• [Task brief] Write each line of the records below as a string in a JSON list, one string per line, skipping blank lines and leaving out the pictures.
+++++
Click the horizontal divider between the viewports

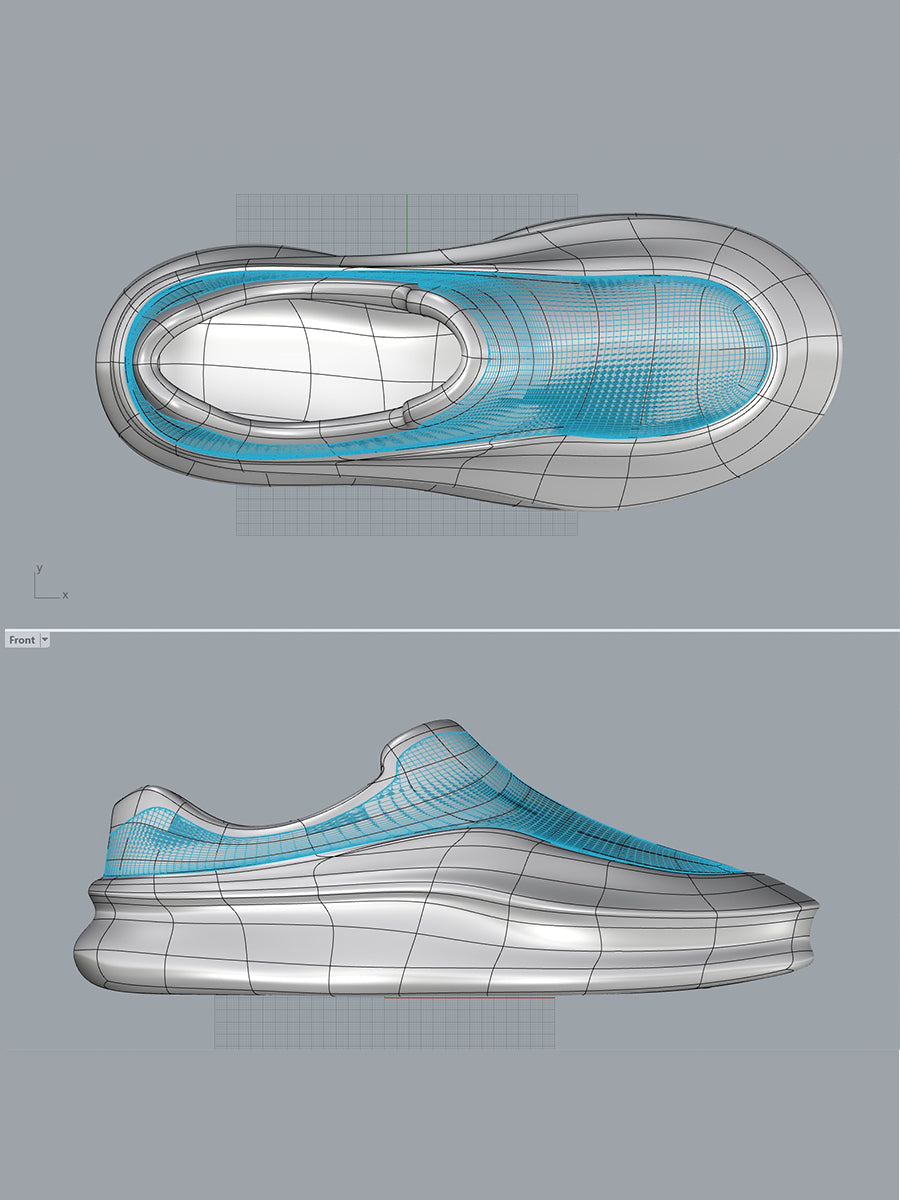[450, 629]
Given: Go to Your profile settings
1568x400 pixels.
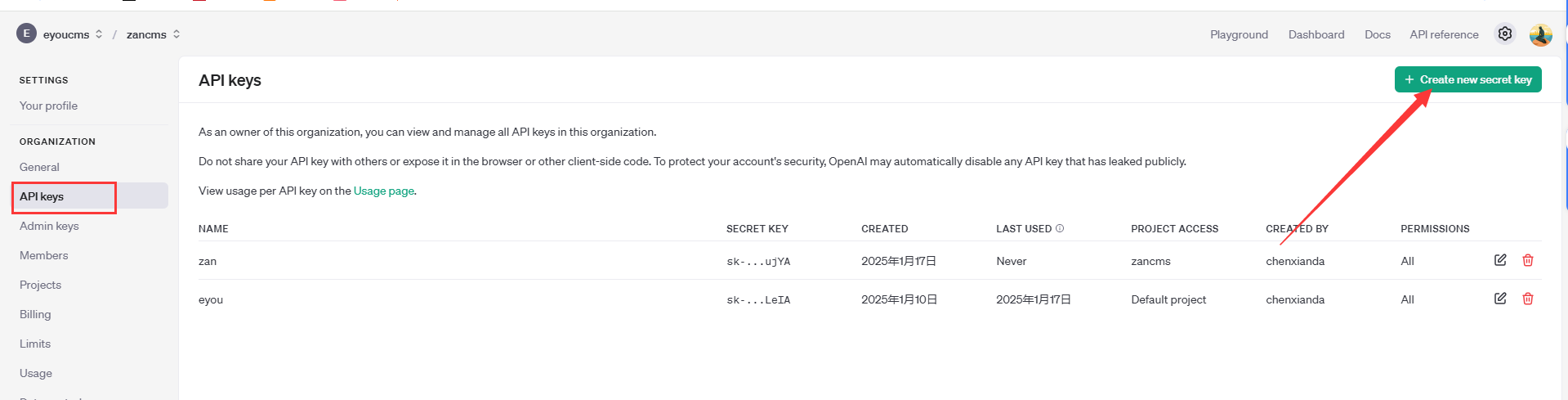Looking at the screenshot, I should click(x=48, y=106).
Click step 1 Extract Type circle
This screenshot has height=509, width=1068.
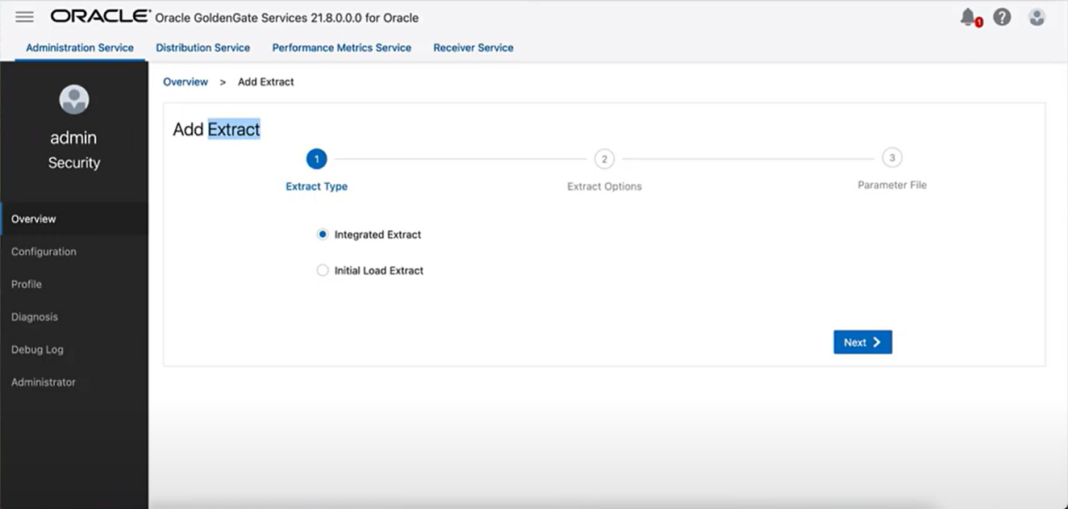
+++++
• [Answer in full]
[
  "Click the horizontal divider between the viewports",
  "[450, 629]",
  "Given: Go to Your profile settings",
  "1568x400 pixels.",
  "Looking at the screenshot, I should click(x=48, y=106).",
  "Click step 1 Extract Type circle",
  "This screenshot has height=509, width=1068."
]